The fundamentals of data engineering are centered around, well, data. With data becoming one of the hottest topics in the business world, we’ve seen rise to new careers such as data analysts, data scientists and the specialty we are going to focus our attention on, data engineers.

To understand the basic concepts of data engineering, we must first discuss data as a whole and familiarize ourselves with the way data is classified on a business scale.

 

Where data is stored

Big Data

We hear the term “big data” thrown around a lot. Companies want to store big data or need big data solutions, but what actually is big data and what does it even mean? While the definition of ‘big data’ is subjective, we define big data as any data that makes up at least one petabyte (1024 terabytes) or larger. Now to the average consumer, this is an unfathomable amount of data that requires many systems contributing to it. Think about an average movie being about 2GB worth of storage space, it would take about 512 movies to occupy one terabyte, meaning that in order to occupy just one single petabyte, we would need to download 524,288 movies. 

Live Tableau Training
May 14 – 17, 2024

Learn directly from industry-leading experts, access hundreds of post-training resources, and more.

To take this comparison a step further, if each movie we downloaded was two hours long, that would give us 1,048,576 hours of content.

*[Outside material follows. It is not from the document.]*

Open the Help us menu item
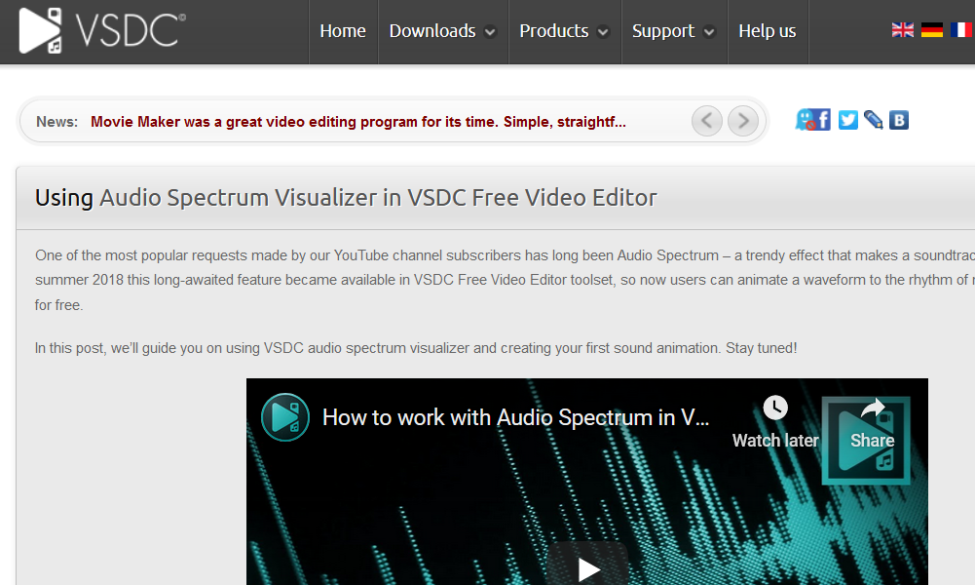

That many hours would take us a little over 120 years if we watched nonstop! This truly puts the big in big data. Since big data is so large, it is typically hosted in an external server or in the cloud that a data engineer can access using different processes (which we will cover later).

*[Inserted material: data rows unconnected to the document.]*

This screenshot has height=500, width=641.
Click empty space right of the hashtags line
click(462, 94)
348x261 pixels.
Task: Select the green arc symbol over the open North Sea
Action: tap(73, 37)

Fundamentals of data engineering: Big Data

 

Small Data

Small data is data that we’re more innately familiar with. Small data falls more in the realm of data that we can analyze very quickly. This can be done using resources from a laptop but can also be hosted in an external server or a cloud environment. A good example of this is an Excel spreadsheet, which is something we can review ourselves and make conclusions about, but contains a limit of 1,048,576 rows.

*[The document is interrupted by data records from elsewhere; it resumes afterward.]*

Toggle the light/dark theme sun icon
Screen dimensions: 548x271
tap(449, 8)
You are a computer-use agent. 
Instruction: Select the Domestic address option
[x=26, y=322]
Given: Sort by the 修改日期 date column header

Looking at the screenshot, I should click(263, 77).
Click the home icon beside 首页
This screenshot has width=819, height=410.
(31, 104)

Fundamentals of data engineering: Small Data

If you want to learn more about the different data storage types (i.e. data lakes, data warehouses), Playfair’s Associate Director of Data Engineering, Ariana Cukier, just recently wrote a post on the key aspects of each and their potential uses cases. This overview ties in nicely to the fundamentals of data engineering that we are going to cover.

Data Lake vs Data Warehouse: What’s the Difference?

 

How you access data

Now that we’ve covered sizes of data and their storage solutions, let’s shift our focus to the next big fundamental topic, practically accessing that data and how we approach designing a robust and dynamic solution.

 

APIs

Application programming interfaces, or APIs,  are something we see very frequently and help move data from valuable sources that we can then recycle into any use case we can think of, or store with our other data. An example of this might be using the Spotify API to pull your song history to see what music trends you’ve been having recently. You can think of using an API as a menu for a restaurant where you provide your order from the options available and the data is brought to you as soon as it is ready. Although, it’s more like ordering and making your food since you traditionally needed to prepare some sort of script first to interact with the API. Fortunately, quite a few tools exist today like FiveTran and Snowflake that have built-in connectors allowing you to seamlessly interact with various APIs. APIs are a core piece in understanding the fundamentals of data engineering and how we interact with data from external sources.

How Do APIs Work

 

ETL & ELT

Before we dive right into how to pull data, let’s first talk about the process and its classifications/steps. The terminology you might frequently see surrounding data extraction are ETL/ELT. ETL stands for ‘Extract’, ‘Transform’ and ‘Load’. This means we first extract our raw data from a source, we then transform that raw data into a format that is more intuitive for our use case such as removing null values or cleaning up column names. Finally, we load it to an external location, like a database, or as an output file for a visualization tool like Tableau or Power BI. ELT is extremely similar, but instead of transforming our data before we load it, we instead load the raw data and perform our transformation afterwards. The ELT process is commonly used when working with data lakes. The data is loaded into the lake as raw data, and instead of being cleaned and structured prior, it is classified with metadata tags (which is really useful for machine learning). The transformation and cleaning only happens after a user wants to pull some data out.

 

The Toolkit

Now that we’ve covered both ETL and ELT as abstract concepts, let’s discuss how we might actually carry those out in regards to data extraction. Before I get too far into tools to use, I think it’s important to note that while some systems might require certain tools, at the end of the day there is no right or wrong way to carry out the ETL or ELT process. As long as your design is reliable, efficient and documented, then mission accomplished. Now, with that out of the way, let’s talk about some tools you can use. If you’re aiming at a low to no-code solution, then there are ETL tools such as Alteryx and Tableau Prep that allow you to connect to both files and external databases/lakes using pre-configured menu options. From there you are provided with a blank canvas and user friendly tools that allow you to create a visual workflow that is easily documentable.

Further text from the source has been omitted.